Lithophile element distribution: (a) in the studied basalts of the Vestfjella and Ahlmannryggen; (b) in magmas of the Ahlmannryggen (samples 33921-5, 33905-7) compared to their contents in glasses of the South Atlantic (S18-60/1—Kamenetsky et al., 2001) and Siberian traps derived through melting of pyroxenite mantle (Sobolev et al., 2009). Lithophile elements are normalized after (Sun and McDonough, 1989).
Figure 7 shows variations of isotope compositions of Ahlmannryggen and Vestfjella basalts (Table 3) compared to their variations in the magmas of the Karoo and QML provinces. The studied samples fall in the field of enriched magma varieties of these provinces (Fig. 7а) and differ from QML depleted basalts. It should be noted that the revealed isotope systematics of high- and low-Ti magmas of South Africa differed from that of the Antarctic magmas, which show both depleted and enriched signatures. However, it is of great importance that the isotope compositions of dolerite samples 33921-7 and 333905-7 in the isotope diagrams 206Pb/204Pb vs. 208Pb/204Pb and 206Pb/204Pb vs. 87Sr/86Sr (Figs. 7b and 7c) fall in the field of high-Ti basalts of South Africa and significantly far from other basaltic rocks of the QML (Heinonen et al., 2010; Kamenetsky et al., 2017). They are close to the previously mentioned basalts from the Letabo province (Nuanetsi). The isotope signatures of the studied Ahlmannryggen dolerite samples are characterized by decreased values of 206Pb/204Pb: 17.33–17.37, 207Pb/204Pb: 15.37–15.52, 208Pb/204Pb: 37.40–37.79 and relatively increased 143Nd/144Nd: 0.51249–0.51259 and Sr 87Sr/86Sr: 0.7049–0.7063, which to a first approximation could be regarded as characteristics of a pyroxenite mantle source of enriched magmas (Fig. 7). In terms of isotope-geochemical composition, they are most close to mafic (oceanic) crust or mafic eclogite, which simultaneously bears signatures of a source depleted in lithophile elements (lowered 206Pb/204Pb) and enriched in some of them (for instance, in Rb owing to an increased 87Sr/86Sr introduced by sedimentary component (Hawkesworth et al., 1984).

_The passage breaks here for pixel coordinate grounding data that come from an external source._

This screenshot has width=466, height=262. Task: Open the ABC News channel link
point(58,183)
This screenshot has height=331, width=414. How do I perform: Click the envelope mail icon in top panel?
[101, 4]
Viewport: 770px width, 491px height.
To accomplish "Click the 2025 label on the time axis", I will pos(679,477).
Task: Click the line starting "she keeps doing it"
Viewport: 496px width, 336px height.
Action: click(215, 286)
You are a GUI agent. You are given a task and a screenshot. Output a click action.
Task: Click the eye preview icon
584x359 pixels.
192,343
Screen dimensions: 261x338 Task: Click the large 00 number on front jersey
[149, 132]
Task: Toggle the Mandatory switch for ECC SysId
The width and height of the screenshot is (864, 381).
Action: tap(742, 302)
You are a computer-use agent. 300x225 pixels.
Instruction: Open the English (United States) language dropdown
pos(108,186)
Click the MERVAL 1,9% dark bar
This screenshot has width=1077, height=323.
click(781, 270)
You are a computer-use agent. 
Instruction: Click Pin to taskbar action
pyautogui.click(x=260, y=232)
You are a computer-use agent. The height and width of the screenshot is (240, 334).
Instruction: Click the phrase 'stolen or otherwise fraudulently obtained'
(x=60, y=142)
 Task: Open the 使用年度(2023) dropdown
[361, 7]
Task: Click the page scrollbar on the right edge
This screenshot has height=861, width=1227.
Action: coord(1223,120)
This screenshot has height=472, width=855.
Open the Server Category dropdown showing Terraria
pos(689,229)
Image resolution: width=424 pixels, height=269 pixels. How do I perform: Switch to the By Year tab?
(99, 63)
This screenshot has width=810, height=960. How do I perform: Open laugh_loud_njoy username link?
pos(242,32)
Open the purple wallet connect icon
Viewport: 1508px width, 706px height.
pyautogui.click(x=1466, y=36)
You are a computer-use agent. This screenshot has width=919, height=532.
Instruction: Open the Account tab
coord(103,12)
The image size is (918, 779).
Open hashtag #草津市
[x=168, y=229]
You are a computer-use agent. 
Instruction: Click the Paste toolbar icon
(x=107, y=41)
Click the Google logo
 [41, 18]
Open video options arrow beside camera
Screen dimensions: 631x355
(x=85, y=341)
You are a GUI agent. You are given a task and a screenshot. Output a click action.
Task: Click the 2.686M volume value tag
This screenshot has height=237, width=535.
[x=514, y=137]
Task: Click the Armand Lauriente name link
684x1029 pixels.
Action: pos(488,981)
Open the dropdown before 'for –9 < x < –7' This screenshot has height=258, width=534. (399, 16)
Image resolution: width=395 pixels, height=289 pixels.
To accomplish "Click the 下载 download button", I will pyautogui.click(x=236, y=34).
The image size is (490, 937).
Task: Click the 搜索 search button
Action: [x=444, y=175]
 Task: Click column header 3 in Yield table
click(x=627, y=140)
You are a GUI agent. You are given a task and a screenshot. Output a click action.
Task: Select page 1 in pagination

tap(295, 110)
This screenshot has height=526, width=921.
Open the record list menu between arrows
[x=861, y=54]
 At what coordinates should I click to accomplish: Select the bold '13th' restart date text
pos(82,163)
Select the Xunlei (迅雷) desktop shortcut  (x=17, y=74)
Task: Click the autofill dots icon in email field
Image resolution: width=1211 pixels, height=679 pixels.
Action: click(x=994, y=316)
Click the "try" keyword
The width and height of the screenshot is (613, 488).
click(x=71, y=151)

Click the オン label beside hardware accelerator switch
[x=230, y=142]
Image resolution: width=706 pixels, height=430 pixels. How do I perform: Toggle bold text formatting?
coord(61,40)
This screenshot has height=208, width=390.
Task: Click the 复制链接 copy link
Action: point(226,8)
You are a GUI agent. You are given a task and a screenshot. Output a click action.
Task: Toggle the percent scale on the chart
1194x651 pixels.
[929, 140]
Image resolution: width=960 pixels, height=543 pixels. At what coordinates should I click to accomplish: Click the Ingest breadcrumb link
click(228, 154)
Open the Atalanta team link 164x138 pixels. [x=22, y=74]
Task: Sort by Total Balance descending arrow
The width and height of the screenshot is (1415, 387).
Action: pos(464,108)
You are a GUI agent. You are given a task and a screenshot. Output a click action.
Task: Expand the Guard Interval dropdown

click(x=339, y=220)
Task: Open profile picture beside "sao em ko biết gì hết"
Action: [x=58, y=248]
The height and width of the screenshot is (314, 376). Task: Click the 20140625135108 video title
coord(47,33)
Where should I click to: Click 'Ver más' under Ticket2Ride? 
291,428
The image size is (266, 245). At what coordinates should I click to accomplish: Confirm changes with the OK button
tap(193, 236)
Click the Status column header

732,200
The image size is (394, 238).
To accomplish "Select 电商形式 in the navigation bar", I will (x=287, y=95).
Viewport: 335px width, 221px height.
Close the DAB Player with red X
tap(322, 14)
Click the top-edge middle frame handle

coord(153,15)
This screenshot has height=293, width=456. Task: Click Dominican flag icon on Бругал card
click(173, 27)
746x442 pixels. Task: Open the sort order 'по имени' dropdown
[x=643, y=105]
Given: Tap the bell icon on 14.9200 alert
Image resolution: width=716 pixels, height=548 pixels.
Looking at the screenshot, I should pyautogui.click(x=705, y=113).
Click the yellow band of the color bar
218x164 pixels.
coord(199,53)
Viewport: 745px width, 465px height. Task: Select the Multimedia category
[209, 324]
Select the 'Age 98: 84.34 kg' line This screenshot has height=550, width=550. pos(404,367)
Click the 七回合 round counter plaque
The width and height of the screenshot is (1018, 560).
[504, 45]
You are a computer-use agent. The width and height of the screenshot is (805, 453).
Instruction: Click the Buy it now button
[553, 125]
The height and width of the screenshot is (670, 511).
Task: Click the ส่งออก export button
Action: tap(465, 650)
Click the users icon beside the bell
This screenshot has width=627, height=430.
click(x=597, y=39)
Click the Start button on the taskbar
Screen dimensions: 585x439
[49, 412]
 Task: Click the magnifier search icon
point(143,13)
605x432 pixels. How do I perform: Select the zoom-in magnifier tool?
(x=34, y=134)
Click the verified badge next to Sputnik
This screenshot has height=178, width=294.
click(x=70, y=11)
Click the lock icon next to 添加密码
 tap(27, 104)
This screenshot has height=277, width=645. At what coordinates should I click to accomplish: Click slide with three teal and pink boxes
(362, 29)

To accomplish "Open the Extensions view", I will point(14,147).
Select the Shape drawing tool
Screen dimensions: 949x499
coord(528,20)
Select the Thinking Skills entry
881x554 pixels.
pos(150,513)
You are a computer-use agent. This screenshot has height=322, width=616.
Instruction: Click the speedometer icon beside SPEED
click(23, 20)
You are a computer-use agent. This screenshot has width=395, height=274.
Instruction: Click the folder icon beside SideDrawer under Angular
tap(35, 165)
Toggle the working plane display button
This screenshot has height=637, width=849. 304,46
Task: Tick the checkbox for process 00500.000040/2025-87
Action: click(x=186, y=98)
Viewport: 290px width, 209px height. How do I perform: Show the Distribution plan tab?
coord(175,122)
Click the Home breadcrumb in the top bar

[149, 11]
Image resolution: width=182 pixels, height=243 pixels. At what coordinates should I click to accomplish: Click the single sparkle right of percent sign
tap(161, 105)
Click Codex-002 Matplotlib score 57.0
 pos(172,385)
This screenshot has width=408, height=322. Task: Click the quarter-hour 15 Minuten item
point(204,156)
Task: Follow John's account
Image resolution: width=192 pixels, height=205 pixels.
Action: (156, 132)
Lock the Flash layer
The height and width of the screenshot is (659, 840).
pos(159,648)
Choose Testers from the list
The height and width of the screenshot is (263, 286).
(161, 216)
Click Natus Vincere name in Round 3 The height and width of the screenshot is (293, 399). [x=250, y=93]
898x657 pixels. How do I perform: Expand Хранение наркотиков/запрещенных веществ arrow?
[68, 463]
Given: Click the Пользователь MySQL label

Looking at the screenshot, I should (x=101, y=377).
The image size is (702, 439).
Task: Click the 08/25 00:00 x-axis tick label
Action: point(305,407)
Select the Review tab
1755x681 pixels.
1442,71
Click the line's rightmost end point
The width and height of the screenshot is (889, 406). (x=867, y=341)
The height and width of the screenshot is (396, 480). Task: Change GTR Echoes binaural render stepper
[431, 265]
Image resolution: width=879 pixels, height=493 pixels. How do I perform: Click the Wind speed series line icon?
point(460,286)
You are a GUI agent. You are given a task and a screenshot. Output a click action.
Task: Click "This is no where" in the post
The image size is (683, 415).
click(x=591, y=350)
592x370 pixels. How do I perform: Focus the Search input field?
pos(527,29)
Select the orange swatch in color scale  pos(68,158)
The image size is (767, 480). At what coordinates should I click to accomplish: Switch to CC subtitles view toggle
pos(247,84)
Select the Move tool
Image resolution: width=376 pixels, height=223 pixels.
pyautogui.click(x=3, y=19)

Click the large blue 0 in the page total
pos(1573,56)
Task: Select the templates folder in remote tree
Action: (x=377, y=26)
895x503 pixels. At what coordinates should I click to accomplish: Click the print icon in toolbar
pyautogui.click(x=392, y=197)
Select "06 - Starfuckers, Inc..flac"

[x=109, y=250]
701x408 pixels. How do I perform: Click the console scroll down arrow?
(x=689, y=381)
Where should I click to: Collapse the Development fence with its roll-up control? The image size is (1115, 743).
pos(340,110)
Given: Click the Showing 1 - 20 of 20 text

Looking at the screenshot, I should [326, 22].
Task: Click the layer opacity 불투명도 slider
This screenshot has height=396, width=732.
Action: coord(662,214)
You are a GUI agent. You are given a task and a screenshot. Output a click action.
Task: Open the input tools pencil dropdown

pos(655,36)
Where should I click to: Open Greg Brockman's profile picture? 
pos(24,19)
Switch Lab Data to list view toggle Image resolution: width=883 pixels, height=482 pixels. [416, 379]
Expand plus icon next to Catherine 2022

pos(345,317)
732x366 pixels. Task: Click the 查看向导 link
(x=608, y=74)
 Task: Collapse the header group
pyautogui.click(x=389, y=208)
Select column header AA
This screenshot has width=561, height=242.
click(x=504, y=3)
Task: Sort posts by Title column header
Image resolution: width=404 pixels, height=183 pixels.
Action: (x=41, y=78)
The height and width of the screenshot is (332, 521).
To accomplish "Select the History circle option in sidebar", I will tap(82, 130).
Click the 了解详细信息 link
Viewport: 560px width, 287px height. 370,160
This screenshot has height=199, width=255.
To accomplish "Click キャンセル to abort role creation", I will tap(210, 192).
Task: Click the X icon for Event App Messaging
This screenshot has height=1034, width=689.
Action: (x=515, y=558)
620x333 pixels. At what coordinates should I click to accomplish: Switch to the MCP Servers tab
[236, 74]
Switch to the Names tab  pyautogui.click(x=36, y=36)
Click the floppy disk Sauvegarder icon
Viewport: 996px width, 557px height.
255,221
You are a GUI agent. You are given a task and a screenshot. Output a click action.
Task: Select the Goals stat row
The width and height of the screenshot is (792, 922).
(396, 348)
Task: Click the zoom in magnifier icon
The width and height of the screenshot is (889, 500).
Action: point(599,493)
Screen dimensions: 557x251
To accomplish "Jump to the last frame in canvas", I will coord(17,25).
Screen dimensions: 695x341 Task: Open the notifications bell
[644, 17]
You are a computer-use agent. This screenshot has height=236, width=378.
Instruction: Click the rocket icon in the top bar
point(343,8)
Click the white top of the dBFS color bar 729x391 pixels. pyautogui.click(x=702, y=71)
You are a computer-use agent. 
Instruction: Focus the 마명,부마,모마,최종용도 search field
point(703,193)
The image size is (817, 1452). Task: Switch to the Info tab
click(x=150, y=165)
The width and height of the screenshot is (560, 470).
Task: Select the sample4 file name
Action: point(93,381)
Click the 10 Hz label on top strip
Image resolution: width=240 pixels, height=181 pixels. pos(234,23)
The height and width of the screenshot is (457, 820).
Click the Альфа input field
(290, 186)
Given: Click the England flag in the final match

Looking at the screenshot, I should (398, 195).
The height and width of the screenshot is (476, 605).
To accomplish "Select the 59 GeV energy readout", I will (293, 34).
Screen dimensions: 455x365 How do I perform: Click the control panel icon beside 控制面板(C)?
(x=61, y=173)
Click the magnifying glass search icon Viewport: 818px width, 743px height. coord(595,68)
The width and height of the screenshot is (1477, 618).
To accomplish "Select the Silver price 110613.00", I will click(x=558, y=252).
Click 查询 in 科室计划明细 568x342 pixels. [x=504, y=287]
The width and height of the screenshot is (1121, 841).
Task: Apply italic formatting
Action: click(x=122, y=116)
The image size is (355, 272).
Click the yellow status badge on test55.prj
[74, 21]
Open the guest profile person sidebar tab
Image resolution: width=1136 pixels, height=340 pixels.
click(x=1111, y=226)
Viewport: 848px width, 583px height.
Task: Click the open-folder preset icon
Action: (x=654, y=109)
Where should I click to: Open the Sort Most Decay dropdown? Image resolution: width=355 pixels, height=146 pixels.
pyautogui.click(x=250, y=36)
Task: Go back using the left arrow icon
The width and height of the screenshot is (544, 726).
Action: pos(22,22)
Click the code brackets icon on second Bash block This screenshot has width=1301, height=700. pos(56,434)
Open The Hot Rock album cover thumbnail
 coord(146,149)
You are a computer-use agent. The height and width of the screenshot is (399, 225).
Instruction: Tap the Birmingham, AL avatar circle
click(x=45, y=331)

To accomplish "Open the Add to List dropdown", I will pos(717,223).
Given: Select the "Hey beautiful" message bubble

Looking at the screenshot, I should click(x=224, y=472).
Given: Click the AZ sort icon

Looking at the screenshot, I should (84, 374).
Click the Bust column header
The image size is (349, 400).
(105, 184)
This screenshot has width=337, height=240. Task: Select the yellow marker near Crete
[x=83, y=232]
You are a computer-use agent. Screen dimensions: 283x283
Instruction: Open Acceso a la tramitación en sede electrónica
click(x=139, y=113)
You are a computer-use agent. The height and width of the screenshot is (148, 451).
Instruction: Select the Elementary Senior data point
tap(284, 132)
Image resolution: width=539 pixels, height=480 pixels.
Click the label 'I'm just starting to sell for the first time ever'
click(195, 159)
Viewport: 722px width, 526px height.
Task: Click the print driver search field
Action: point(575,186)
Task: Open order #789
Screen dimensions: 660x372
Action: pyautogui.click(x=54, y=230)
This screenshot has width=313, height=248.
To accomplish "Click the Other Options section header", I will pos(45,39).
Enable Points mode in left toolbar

Isotope characteristics of melts related to melting of pyroxenite source. (a) Sr-Nd isotope systematics of Ahlmannryggen and Nuanetsi basalts compared to high- and low-Ti magmas of the Karoo and Queen Maud Land provinces. Shown are magma compositions: (1) Karoo (South Africa), (2) Queen Maud Land; (3) Ahlmannryggen picrites (Table 1); (4) basalts of the QML (Table 1). Nd and isotope compositions are recalculated to the eruption time (180 Ma). (b, c) variations of isotope ratios in magmas related to the Karoo plume. (1–2) South Africa basalts: (1) high-Ti, (2) low-Ti; (3) basalts and dolerites of different geochemical types, Queen Maud Land; (4) Ahlmannryggen picrites (Table 1); (5) Vestfjella basalts and dolerites, QML, (6) Nuanetsi high-Ti ferrobasalts; (7) enriched (EM I, EM II, HIMU) and (DM) depleted model sources after (Armienti and Longo 2011). Abbreviation L-Ti means low-Ti basalts, H-Ti—high-Ti basalts. Compiled using data in Table 1 and from (Heinonen et al., 2010; Heinonen et al., 2016; Luttinen, 2018; Luttinen et al., 2015) for the Queen Maud Land and (Ellam and Cox, 1989; Heinonen et al., 2014, Jourdan et al., 2004) for South Africa.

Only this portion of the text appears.